OK. It's a phase 1 "expansion"; most likely to evaluate efficacy by taking out the tolerated dose for a longer period.
I don’t have immediate access to that article but he is on other previous papers where they mentioned they were looking for biomarkers for efficacy in refractory lymphomas. To me, it seems that they’re simply a third party expertise to help guide trials because large company dynamics often becomes a bit nutty and the third party demands results and competence.
Nothing has been done with this since 2013….??? Sanofi might have sidelined this...?
Meaning that the 15 of 20 means of the 20 that move forward, 15 will succeed. It's not that if they do phase 1, it'll work.
The clinical trials site says "sponsor" and the name after it is who is paying for it. In this case Sanofi.
It's possible to increase odds, if they focus on drugs that have a lot of data surround it. They can use that to focus in on the right trial design. How exactly is START involved?
My guess is that they use a cheaper Phase1B focusing on efficacy (& safety) to answer questions from Phase 1A before opting for an expanded phase II.
If you're asking me. I'm not able to tell you the formula. I just know it's not a straight forward problem. The big boys are like to factor in the number of trials, compounds, shares they own, how many times it dropped on trial results,...
A lot of probabilities. It's like calculating risk for insurance. I'm not the one to answer this. I know that there are PhD in science in the stock business but overall, I'm not sure they're using medical knowledge to a great extent.
I didn't say it takes years to see an effect. I said long term use might be and issue and the FDA wants 7 years of safety data.
I have to say that for the immunotherapies, monoclonal antibodies (mabs) looks best to me. Anyone know companies in this area?
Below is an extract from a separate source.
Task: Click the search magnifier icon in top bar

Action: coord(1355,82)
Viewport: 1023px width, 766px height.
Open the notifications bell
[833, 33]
I glanced over a review of the 60 minutes piece. With the polio example, they're using the same concept of cancers cells produce certain proteins in higher quantities so it's more damaging to cancer cells. Thus it's unlikely to be a cure and long term use might cause some adverse events since it does affect healthy tissue which accounts for the 7 years of safety testing.
I'm seeing a lot of caveats and something to think about. It seem that they would need to use something the body cannot eradicate on its own, engineered not to reproduce (which they did), ... etc
I have to say I like the idea but I’m dubious at best about investing early in what appears to be a relatively new therapy option with only one to a dozen approved for any particular method of immunotherapy. PD-1 is getting attention now and the only vaccine approved is Provenge.
The only vaccine approved is Provenge by everyones favorite Dendreon (DNDN) and look what happened there.
I don’t know too much about it. If the specific mutation is targeted , why would immunotherapy fail on some but work on others? Everyone who gets the polio vaccine properly is immune to polio... I guess it does come down to what type of immunotherapy.
Anyone have good reads on this?
"previously untreated kidney cancer"
Sometimes it's hard to recruit first in line treatments for unproven drugs. People tend to want what is known to be best when they're staring down the barrel.
The differences between P2 and P3 studies give clues to what the FDA was asking for to advance. Such as a larger patient population, longer study (i.e. did it go from 12month to 17 month), etc...
Anyone know which study was P2? I can't find it. Exploration study?
I did remember you seemed a bit squirrelly and said you covered.
You may be able to project but you can't predict with certainty how and when fed talk hits the market.